Start with the legendary George Soros, who piled into Lehman Brothers Holdings Inc. stock during the second quarter. Lehman shares had plunged 44 percent over the previous three months and looked cheap by the spring. Soros bought 9.5 million shares when Lehman's price averaged $37.42 per share. Now the investment banking firm is desperately scrambling for a buyer and its stock closed yesterday at $4.22.

What about David Bonderman and Jim Coulter? They became famous 20 years ago by helping billionaire Robert Bass acquire the biggest savings and loan failure of the time and turn it around for mega profits. Bonderman, Coulter, and their private equity investment firm TPG went back to the same playbook this spring, joining others in a $7 billion investment package at Washington Mutual Inc.

The nation's largest savings and loan must have looked cheap at the time. Washington Mutual shares had traded above $38 just last September and the new investment was priced at just $8.75 per share. This week, Washington Mutual fired its chief executive amid growing loan losses that could eventually hit $19 billion. Its shares bottomed this week at $2.32.

Next up: Bill Miller. The mutual fund manager of Legg Mason Value Trust doesn't have many friends anymore. A near career-long record of beating the market every year fell by the wayside when his fund started losing to the Standard & Poor's 500 index in 2006.

Miller is no stranger to bold bets, and he made a big one on Freddie Mac. He kept buying through the summer as trouble mounted. Miller held 89 million shares by the end of July. Freddie stock, worth $8.17 per share on July 31, closed yesterday at 59 cents. Miller's flagship fund is down 32 percent this year.

And which investment firm made the most bad calls? Boston's Wellington Management, by a mile.

Wellington appears prominently on lists of the largest buyers of Fannie, Freddie, Washington Mutual, and Lehman during the second quarter, when prices looked plump compared to today's meager values.

Wellington was the single biggest buyer of Freddie Mac in the quarter, adding 10 million shares. It was among the most aggressive buyers of Lehman - more than 19 million shares. It ranked fourth among buyers of Washington Mutual stock, piling up 39 million more shares. It nearly doubled a large stake in Fannie Mae.

Exactly who made those calls and which investors took the hits are not clear. Wellington, a giant firm that manages over $550 billion, invests money for many Vanguard mutual funds and financial products offered by other companies such as the Hartford Financial Services Group. It also operates hedge funds for big-money clients.

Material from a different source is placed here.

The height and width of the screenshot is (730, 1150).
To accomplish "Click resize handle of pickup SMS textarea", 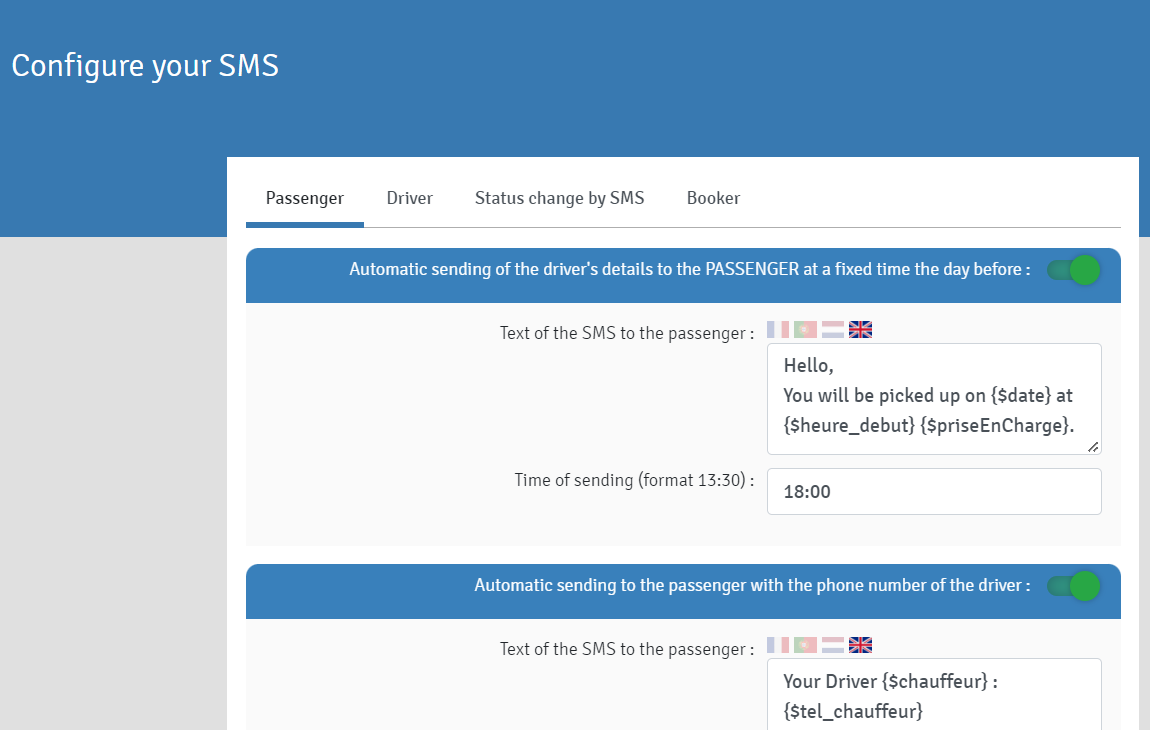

As usual, a Wellington spokeswoman declined to comment. But the $48 billion Vanguard Wellington mutual fund, the largest Vanguard fund managed by Wellington, added 3.5 million Lehman shares and 4.7 million shares of Freddie Mac to its portfolio earlier this year, according to routine records filed by the fund. Both were relatively small parts of a giant portfolio that has outperformed the stock market this year.

Stock holdings can change quickly and public records only provide a snapshot that dates back to midsummer. Investors from George Soros to a Wellington hedge fund manager could have sold big chunks of stock since, but generally speaking those stocks have declined since their purchases.

Vanguard is known principally as a value-oriented firm, and that is probably why it jumped into the troubled financial stocks with both feet.

Stocks that lose big chunks of their value, especially those of long-established institutions, often appeal to value investors who prefer investment bargains over fast-growing companies. But those opportunities can turn into value traps, attracting investors who get burned by new troubles.

Other famous value-oriented firms, such as Dodge & Cox, also got snared. Financial companies like Lehman and Fannie Mae require the confidence of the market to operate successfully. That was the one thing value investors misjudged most.

It's hard to separate bargains from the merely cheap when well-known stocks fall hard. That's one big reason why smart money can end up in dumb places.